Source records:
>>>>
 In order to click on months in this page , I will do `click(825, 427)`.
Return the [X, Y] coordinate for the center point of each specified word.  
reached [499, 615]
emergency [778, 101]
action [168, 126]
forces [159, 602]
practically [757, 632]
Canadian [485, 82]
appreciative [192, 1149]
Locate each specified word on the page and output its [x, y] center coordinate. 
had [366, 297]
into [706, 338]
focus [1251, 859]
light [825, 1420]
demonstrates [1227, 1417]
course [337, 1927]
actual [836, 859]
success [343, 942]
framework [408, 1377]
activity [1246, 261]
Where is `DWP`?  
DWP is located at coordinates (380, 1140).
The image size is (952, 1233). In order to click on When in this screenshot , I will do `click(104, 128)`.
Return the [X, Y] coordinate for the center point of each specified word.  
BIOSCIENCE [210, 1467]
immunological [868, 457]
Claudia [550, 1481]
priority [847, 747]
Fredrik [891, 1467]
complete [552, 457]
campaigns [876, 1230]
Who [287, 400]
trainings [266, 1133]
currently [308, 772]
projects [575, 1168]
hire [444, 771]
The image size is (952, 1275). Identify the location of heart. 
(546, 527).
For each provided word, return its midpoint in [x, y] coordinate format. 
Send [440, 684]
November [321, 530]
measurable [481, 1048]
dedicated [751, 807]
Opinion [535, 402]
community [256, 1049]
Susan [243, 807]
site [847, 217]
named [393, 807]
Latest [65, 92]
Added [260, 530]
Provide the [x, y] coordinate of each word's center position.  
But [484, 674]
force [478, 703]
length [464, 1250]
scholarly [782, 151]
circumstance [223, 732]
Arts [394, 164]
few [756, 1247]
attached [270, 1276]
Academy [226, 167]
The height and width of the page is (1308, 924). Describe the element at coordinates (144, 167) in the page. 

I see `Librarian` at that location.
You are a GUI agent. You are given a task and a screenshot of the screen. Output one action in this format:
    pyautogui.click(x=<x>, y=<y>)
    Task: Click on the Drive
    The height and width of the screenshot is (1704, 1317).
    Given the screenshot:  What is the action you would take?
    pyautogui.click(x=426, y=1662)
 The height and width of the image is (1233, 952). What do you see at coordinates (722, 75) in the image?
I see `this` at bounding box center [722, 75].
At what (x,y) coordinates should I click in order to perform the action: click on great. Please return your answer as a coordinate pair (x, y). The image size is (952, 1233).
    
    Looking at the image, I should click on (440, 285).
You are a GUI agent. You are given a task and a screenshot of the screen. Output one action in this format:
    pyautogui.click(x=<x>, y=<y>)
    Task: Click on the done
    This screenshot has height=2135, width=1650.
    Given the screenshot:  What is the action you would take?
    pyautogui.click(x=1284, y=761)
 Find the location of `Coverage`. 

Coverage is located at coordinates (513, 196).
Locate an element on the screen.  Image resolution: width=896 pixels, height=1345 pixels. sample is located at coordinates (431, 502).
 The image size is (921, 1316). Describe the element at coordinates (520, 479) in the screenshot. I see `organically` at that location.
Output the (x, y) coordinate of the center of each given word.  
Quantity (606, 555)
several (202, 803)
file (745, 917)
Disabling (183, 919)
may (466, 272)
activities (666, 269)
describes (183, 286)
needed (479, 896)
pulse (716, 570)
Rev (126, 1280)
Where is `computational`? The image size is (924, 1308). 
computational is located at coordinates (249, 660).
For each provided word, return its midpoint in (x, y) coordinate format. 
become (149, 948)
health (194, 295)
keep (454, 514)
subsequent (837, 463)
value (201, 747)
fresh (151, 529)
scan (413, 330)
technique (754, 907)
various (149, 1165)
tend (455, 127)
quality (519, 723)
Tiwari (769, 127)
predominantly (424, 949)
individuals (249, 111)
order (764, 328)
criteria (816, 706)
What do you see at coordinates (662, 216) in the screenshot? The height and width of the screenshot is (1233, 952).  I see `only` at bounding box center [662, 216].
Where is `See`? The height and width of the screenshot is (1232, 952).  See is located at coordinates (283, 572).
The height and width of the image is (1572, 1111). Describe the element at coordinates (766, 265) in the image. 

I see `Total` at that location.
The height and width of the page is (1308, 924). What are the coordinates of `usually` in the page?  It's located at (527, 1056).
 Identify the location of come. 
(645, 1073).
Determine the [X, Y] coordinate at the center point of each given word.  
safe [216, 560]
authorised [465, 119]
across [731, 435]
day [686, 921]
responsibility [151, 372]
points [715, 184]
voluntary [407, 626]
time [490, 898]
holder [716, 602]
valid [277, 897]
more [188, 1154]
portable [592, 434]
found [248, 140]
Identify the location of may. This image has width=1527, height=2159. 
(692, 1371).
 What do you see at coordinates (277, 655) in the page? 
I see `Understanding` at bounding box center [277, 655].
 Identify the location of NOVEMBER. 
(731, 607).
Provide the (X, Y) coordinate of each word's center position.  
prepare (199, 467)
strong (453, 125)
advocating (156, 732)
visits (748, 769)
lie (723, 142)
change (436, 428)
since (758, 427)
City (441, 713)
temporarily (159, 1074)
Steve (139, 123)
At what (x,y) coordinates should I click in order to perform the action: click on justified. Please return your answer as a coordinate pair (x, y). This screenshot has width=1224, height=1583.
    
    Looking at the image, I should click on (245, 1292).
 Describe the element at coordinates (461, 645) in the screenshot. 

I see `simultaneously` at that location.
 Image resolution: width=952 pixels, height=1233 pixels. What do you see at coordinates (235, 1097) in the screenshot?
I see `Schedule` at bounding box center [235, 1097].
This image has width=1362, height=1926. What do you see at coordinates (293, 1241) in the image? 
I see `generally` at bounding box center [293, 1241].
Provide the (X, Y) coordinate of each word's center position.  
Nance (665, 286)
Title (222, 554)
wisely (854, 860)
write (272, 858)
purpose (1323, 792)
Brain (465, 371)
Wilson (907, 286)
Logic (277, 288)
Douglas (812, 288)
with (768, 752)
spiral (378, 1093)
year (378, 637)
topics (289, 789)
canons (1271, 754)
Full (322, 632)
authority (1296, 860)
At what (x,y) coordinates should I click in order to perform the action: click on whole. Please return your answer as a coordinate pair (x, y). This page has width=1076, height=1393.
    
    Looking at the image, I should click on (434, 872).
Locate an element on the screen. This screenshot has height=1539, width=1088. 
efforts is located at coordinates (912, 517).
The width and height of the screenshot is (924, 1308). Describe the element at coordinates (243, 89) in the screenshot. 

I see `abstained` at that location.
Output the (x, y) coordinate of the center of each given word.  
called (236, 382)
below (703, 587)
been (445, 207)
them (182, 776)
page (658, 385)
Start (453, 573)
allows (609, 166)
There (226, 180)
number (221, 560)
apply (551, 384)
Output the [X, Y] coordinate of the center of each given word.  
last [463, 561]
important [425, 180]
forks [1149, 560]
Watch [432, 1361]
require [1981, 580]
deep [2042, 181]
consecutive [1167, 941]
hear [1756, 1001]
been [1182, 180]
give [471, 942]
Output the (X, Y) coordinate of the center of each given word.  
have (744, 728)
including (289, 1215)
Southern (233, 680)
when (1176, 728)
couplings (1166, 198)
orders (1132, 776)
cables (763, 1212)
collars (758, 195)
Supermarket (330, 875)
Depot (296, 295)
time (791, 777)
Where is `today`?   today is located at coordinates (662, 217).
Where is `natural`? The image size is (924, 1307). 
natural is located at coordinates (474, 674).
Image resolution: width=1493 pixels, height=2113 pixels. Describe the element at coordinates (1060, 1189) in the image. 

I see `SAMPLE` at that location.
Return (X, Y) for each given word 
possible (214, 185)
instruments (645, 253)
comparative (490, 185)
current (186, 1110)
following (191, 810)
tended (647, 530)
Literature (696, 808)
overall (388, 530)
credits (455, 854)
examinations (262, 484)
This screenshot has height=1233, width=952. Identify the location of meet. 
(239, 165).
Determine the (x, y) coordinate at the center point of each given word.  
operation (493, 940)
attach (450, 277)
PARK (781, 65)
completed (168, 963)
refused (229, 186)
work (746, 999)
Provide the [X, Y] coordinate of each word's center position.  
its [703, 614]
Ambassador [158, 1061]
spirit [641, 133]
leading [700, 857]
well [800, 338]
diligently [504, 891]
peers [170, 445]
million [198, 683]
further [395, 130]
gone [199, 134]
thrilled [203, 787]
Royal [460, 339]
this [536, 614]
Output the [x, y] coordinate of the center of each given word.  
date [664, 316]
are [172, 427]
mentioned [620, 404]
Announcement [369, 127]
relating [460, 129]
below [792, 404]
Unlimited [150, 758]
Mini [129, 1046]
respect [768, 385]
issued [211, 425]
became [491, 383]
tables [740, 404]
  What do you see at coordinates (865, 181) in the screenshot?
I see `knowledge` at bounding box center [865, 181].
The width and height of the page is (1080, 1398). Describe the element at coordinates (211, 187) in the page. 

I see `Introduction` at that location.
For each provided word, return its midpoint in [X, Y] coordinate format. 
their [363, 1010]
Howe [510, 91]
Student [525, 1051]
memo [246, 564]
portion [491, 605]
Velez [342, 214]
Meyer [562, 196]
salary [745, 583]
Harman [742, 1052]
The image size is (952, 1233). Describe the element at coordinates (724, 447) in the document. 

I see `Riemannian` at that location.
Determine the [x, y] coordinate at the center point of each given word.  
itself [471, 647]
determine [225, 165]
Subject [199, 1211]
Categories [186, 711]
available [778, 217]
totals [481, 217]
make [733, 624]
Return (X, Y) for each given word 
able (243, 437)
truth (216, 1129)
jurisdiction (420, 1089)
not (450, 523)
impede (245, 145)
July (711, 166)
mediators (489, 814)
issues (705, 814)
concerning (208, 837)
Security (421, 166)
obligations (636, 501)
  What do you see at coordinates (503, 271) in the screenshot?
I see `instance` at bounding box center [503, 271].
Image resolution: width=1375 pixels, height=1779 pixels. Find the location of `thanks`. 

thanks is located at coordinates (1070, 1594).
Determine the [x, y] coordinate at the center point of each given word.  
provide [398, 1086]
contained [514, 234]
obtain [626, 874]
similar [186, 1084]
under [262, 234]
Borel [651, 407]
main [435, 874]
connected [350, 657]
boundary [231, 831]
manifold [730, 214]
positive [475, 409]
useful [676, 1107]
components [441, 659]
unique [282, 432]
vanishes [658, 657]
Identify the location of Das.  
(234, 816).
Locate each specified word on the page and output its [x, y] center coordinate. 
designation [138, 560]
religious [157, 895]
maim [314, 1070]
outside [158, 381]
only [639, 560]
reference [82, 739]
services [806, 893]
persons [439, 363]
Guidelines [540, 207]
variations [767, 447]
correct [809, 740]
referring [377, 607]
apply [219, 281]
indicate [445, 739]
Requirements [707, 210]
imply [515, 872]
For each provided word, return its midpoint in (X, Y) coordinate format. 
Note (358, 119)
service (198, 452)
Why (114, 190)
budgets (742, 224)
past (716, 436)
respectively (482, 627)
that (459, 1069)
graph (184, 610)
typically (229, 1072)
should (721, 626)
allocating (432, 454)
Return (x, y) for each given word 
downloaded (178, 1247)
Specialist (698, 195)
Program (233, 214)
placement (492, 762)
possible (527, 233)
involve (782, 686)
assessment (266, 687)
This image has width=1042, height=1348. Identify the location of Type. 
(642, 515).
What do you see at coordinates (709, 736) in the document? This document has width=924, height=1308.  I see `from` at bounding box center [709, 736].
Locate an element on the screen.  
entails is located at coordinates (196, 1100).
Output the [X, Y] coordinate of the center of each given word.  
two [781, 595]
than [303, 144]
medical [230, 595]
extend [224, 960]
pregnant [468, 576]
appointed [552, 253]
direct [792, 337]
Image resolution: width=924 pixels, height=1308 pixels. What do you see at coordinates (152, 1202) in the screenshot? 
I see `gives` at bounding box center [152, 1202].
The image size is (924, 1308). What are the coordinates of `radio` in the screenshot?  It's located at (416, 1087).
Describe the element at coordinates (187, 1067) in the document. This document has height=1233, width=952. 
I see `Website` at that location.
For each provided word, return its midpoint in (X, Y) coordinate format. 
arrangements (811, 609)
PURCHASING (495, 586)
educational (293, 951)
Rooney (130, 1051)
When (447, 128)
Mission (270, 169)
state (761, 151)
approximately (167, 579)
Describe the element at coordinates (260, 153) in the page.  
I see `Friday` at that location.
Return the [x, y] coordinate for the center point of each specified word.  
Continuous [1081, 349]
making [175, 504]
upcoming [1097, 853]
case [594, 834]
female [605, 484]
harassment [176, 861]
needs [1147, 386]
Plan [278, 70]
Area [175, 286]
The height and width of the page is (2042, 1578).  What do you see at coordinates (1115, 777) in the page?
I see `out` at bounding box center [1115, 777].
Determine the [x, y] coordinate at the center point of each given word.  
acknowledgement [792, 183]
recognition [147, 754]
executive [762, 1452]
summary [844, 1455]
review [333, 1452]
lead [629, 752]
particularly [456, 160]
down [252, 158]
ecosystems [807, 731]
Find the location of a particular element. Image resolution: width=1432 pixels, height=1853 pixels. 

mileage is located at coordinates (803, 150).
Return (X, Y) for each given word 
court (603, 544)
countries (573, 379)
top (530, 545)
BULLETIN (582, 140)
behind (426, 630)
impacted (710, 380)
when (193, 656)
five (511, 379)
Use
<<<<
■ **Task to carry out**: Output the stretch of the listing above from the line containing "with (768, 752)" through the line containing "them (182, 776)" as a JSON list of strings, one string per line, with blank lines left out.

■ **In response**:
[
  "with (768, 752)",
  "spiral (378, 1093)",
  "year (378, 637)",
  "topics (289, 789)",
  "canons (1271, 754)",
  "Full (322, 632)",
  "authority (1296, 860)",
  "At what (x,y) coordinates should I click in order to perform the action: click on whole. Please return your answer as a coordinate pair (x, y). This page has width=1076, height=1393.",
  "    Looking at the image, I should click on (434, 872).",
  "Locate an element on the screen. This screenshot has height=1539, width=1088. ",
  "efforts is located at coordinates (912, 517).",
  "The width and height of the screenshot is (924, 1308). Describe the element at coordinates (243, 89) in the screenshot. ",
  "I see `abstained` at that location.",
  "Output the (x, y) coordinate of the center of each given word.  ",
  "called (236, 382)",
  "below (703, 587)",
  "been (445, 207)",
  "them (182, 776)"
]